Source extract:
= SeaSeep =

SeaSeep is a combination of 2D seismic data (a group of seismic lines acquired individually, as opposed to multiple closely space lines), high resolution multibeam sonar which is an evolutionary advanced form of side-scan sonar, navigated piston coring (one of the more common sea floor sampling methods), heat flow sampling (which serve a critical purpose in oil exploration and production) and possibly gravity and magnetic data (refer to Dick Gibson's Primer on Gravity and Magnetics).

The term SeaSeep originally belonged to Black Gold Energy LLC and refers to a dataset that combines all of the available data into one integrated package that can be used in hydrocarbon exploration. With the acquisition of Black Gold Energy LLC by Niko Resources Ltd. in December 2009 the term now belongs to Niko Resources.

The concept of a SeaSeep dataset is the modern day offshore derivative of how many oil fields were found in the late 19th and early 20th century; by finding a large anticline structure with an associated oil seep. In the United States, many of the first commercial fields in California were found using this method including the Newhall Field discovered in 1876 and the Kern River Field discovered in 1899. Seeps have also been used to find offshore fields including the Cantarell Field in Mexico in 1976; the largest oil field in Mexico and one of the largest in the world. The field is named after a fisherman, Rudesindo Cantarell, who complained to PEMEX about his fishing nets being stained by oil seeps in the Bay of Campeche.

[Stored items]

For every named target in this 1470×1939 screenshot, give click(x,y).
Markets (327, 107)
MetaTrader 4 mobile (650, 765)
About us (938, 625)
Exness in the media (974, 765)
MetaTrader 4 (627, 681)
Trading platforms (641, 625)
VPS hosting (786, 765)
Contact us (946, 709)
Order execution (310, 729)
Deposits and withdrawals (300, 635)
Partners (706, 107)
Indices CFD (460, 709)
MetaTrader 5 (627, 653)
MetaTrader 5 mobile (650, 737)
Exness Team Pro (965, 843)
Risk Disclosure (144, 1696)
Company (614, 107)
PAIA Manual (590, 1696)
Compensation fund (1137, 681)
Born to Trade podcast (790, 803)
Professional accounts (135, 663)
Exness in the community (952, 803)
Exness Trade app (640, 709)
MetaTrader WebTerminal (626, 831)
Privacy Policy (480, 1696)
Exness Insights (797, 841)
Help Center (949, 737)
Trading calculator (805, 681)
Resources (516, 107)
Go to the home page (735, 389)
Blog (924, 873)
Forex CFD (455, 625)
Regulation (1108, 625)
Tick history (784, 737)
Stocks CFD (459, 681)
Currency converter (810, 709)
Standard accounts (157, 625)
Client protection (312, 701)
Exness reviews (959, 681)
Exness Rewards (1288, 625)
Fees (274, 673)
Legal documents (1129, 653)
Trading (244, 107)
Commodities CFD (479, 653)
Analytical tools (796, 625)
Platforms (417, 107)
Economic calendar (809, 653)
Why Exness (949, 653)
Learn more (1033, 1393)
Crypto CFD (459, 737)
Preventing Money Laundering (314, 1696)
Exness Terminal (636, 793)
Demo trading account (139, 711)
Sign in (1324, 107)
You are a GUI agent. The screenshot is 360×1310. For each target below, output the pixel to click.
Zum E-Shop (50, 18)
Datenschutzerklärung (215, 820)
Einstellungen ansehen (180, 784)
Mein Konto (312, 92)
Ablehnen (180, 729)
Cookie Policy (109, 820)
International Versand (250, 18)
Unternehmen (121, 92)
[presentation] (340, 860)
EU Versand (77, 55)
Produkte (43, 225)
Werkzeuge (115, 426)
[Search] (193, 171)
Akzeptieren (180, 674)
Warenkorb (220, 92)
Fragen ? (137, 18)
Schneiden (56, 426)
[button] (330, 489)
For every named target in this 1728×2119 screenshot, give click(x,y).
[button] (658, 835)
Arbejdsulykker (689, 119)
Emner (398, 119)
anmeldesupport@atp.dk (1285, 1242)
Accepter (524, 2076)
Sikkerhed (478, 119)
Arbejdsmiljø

Parts of the exercise:
**a)** According to the SeaSeep text, who complained to PEMEX about fishing nets stained by oil seeps in the Bay of Campeche?
**b)** Continue the SeaSeep text from its final sentence.

Replies:
**a)** Rudesindo Cantarell, a fisherman.

**b)**
The biological and geochemical manifestations of seepage leads to distinct bathymetrical features including positive relief mounds, pinnacles, mud volcanoes and negative relief pockmarks. These features can be detected by multibeam sonar and then sampled by navigated piston coring. Spec and proprietary multibeam seep mapping and core geochemistry by Texas A&M University's Geochemical & Environmental Research Group and later TDI Brooks demonstrated thermogenic charge in deepwater Angola and deepwater Nigeria leading to an aggressive exploration program by a number of oil companies and subsequent discoveries. The emphasis on, and marketplace acceptance of, multibeam mapping combined with navigated coring as an improvement over grid-based approaches to geochemical exploration is attributed to AOA Geophysics Inc.